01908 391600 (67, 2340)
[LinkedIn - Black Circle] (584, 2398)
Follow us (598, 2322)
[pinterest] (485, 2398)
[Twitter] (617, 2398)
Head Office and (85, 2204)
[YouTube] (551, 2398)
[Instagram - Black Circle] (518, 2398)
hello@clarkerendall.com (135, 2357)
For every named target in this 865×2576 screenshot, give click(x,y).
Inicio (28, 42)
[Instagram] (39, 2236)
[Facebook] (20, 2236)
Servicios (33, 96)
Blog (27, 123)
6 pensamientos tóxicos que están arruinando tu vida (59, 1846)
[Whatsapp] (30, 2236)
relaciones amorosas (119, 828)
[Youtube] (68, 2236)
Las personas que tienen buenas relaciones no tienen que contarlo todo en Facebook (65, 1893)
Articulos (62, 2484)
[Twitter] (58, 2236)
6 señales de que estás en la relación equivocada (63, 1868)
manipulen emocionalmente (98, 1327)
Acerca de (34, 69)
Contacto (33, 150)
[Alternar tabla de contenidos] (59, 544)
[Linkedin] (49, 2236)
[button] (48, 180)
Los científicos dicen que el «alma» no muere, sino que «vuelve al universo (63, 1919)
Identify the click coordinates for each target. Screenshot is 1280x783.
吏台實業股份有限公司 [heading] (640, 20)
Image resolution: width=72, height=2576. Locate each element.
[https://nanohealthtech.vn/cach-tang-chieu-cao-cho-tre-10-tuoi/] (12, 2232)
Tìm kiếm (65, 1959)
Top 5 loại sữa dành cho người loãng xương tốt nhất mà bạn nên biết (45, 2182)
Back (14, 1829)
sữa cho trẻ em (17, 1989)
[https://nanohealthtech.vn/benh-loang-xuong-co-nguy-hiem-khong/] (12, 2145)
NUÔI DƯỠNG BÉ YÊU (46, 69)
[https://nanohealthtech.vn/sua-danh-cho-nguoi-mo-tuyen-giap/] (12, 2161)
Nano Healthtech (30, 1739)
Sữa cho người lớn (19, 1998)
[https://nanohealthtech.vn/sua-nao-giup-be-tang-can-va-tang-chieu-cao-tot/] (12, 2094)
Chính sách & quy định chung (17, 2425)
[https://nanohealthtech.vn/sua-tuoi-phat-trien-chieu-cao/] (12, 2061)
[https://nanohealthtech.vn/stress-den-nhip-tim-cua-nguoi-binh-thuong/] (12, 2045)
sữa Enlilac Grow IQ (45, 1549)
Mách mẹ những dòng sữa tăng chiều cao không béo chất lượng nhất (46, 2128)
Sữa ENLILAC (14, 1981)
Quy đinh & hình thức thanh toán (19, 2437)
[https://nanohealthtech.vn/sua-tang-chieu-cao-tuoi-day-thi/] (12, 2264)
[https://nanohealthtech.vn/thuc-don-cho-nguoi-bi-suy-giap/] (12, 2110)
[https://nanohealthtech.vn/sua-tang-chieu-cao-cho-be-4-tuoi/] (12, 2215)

**********

ASSIGNMENT |
Set down the lines above exactly as written. Begin at the line containing "Quy đinh & hình thức thanh toán (19, 2437)" and stop after the last line.

COMPLETED TASK |
Quy đinh & hình thức thanh toán (19, 2437)
[https://nanohealthtech.vn/sua-tang-chieu-cao-tuoi-day-thi/] (12, 2264)
[https://nanohealthtech.vn/thuc-don-cho-nguoi-bi-suy-giap/] (12, 2110)
[https://nanohealthtech.vn/sua-tang-chieu-cao-cho-be-4-tuoi/] (12, 2215)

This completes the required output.